> [DIRECTIVE]:
Reproduce the data below verbatim, beginning with the line that contains "emphasizing [174, 430]" and continuing through the last line of the data.

• • • • • • •

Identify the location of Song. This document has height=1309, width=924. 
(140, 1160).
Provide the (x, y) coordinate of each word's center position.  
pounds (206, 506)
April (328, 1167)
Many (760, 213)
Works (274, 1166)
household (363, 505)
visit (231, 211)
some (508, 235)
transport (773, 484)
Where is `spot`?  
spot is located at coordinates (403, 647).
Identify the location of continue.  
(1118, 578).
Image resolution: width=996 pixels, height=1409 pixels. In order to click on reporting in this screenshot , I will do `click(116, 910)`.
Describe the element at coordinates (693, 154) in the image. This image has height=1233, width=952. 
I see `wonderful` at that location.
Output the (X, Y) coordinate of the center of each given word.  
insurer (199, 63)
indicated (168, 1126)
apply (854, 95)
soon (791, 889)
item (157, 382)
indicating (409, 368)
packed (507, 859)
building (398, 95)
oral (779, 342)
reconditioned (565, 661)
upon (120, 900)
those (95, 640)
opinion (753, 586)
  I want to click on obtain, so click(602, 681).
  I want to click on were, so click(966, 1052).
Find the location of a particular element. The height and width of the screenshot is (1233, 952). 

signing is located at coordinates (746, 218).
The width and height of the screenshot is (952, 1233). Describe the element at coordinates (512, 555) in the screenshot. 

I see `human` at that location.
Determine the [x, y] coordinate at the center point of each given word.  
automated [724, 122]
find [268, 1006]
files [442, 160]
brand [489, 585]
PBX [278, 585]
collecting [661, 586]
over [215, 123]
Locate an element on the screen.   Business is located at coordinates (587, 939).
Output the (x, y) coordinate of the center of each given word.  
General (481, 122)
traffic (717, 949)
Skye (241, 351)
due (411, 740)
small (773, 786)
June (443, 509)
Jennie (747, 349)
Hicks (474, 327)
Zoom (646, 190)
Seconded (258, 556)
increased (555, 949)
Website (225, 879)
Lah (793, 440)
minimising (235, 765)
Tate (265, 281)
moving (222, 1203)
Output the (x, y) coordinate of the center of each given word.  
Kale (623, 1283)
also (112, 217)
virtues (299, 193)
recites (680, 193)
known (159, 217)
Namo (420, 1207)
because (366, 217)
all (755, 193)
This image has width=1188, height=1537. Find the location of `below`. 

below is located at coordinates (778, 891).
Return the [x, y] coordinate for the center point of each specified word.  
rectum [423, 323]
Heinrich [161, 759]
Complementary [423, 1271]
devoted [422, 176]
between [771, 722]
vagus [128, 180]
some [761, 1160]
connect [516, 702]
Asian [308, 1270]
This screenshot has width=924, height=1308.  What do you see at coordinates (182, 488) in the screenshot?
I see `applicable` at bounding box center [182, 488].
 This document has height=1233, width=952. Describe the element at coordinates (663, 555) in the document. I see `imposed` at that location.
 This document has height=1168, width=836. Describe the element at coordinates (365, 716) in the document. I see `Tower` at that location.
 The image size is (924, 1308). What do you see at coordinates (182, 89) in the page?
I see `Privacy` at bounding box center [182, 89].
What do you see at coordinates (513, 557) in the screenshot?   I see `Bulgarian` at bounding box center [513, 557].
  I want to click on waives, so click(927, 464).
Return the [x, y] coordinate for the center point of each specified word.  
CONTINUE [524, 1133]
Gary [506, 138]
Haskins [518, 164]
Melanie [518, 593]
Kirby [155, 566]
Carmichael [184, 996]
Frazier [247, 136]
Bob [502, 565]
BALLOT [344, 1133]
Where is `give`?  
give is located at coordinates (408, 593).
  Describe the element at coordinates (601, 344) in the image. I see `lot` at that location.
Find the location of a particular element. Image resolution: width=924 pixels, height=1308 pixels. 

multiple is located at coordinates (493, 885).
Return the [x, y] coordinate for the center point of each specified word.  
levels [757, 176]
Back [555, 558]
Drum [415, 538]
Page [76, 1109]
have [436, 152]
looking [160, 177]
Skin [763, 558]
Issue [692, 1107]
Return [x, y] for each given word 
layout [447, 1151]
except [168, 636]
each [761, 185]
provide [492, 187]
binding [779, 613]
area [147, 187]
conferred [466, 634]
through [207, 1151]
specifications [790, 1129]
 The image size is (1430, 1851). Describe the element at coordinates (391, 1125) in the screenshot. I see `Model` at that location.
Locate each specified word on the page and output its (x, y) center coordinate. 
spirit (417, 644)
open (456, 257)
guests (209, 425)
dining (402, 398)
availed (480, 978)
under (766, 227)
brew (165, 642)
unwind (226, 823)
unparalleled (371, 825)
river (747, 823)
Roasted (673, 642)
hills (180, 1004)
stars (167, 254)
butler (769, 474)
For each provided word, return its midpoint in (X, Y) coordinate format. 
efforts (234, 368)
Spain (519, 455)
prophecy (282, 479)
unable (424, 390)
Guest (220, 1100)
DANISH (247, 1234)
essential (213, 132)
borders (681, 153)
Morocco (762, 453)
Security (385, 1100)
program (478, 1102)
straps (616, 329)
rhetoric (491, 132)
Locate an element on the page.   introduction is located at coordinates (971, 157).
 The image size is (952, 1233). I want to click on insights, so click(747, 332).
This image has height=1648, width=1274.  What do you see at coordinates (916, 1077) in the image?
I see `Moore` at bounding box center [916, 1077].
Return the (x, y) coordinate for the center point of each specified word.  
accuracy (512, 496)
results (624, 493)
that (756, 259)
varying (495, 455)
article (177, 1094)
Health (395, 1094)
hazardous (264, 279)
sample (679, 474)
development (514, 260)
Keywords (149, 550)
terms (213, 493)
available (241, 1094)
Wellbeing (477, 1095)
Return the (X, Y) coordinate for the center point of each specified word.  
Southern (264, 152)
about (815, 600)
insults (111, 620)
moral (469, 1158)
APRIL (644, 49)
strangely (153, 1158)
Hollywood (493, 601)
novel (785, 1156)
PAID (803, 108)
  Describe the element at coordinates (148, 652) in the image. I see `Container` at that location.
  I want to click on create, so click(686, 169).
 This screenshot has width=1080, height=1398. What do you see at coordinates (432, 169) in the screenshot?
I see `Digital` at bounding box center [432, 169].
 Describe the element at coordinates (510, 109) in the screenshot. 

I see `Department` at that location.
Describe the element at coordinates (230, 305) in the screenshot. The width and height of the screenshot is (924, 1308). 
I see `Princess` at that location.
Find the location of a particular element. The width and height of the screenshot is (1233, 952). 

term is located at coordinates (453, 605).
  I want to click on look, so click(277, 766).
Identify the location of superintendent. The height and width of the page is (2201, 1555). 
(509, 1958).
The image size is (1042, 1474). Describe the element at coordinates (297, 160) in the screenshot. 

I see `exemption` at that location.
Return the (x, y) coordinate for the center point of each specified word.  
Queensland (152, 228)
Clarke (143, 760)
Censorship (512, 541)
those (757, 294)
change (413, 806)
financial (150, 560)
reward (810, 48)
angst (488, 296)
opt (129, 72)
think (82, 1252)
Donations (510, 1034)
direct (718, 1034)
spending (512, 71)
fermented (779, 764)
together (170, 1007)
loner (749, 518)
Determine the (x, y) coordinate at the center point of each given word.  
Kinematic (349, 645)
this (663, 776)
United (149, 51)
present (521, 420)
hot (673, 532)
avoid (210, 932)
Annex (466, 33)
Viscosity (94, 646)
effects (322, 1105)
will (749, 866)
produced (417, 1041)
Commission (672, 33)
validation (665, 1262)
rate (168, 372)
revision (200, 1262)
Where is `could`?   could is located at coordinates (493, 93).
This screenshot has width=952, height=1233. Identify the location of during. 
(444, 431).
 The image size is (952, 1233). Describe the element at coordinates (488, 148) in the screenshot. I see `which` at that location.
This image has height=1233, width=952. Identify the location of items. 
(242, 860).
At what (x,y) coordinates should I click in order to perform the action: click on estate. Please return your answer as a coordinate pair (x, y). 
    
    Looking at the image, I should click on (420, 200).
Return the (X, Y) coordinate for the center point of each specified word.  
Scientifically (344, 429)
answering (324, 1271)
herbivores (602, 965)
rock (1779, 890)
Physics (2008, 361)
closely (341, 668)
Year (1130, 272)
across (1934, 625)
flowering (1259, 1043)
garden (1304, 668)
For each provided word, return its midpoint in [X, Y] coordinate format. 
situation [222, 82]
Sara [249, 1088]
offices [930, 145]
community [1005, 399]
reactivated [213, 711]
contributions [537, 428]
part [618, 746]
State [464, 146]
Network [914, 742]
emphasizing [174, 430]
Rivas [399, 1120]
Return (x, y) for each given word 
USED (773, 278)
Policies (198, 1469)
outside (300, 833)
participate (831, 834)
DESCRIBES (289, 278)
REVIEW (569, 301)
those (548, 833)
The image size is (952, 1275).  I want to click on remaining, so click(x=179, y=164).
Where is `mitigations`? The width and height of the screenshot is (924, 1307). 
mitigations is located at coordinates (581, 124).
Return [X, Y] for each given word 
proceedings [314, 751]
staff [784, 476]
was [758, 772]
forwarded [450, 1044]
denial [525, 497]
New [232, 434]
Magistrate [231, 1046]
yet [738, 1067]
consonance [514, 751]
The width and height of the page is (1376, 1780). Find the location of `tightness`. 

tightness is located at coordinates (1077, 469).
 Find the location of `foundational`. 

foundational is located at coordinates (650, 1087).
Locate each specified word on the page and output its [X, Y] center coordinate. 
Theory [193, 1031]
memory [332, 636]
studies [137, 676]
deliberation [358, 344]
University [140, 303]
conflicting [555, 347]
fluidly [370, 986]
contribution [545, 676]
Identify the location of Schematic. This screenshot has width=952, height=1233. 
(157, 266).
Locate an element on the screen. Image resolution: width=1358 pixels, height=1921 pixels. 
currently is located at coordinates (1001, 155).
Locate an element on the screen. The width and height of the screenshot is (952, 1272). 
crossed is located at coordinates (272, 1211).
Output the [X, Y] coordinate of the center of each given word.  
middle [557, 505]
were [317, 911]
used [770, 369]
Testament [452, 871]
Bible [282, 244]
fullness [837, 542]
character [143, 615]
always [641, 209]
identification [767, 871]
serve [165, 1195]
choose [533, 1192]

• • • • • • •

> [ANSWER IN FULL]:
emphasizing [174, 430]
Rivas [399, 1120]
Return (x, y) for each given word 
USED (773, 278)
Policies (198, 1469)
outside (300, 833)
participate (831, 834)
DESCRIBES (289, 278)
REVIEW (569, 301)
those (548, 833)
The image size is (952, 1275).  I want to click on remaining, so click(x=179, y=164).
Where is `mitigations`? The width and height of the screenshot is (924, 1307). 
mitigations is located at coordinates (581, 124).
Return [X, Y] for each given word 
proceedings [314, 751]
staff [784, 476]
was [758, 772]
forwarded [450, 1044]
denial [525, 497]
New [232, 434]
Magistrate [231, 1046]
yet [738, 1067]
consonance [514, 751]
The width and height of the page is (1376, 1780). Find the location of `tightness`. 

tightness is located at coordinates (1077, 469).
 Find the location of `foundational`. 

foundational is located at coordinates (650, 1087).
Locate each specified word on the page and output its [X, Y] center coordinate. 
Theory [193, 1031]
memory [332, 636]
studies [137, 676]
deliberation [358, 344]
University [140, 303]
conflicting [555, 347]
fluidly [370, 986]
contribution [545, 676]
Identify the location of Schematic. This screenshot has width=952, height=1233. 
(157, 266).
Locate an element on the screen. Image resolution: width=1358 pixels, height=1921 pixels. 
currently is located at coordinates (1001, 155).
Locate an element on the screen. The width and height of the screenshot is (952, 1272). 
crossed is located at coordinates (272, 1211).
Output the [X, Y] coordinate of the center of each given word.  
middle [557, 505]
were [317, 911]
used [770, 369]
Testament [452, 871]
Bible [282, 244]
fullness [837, 542]
character [143, 615]
always [641, 209]
identification [767, 871]
serve [165, 1195]
choose [533, 1192]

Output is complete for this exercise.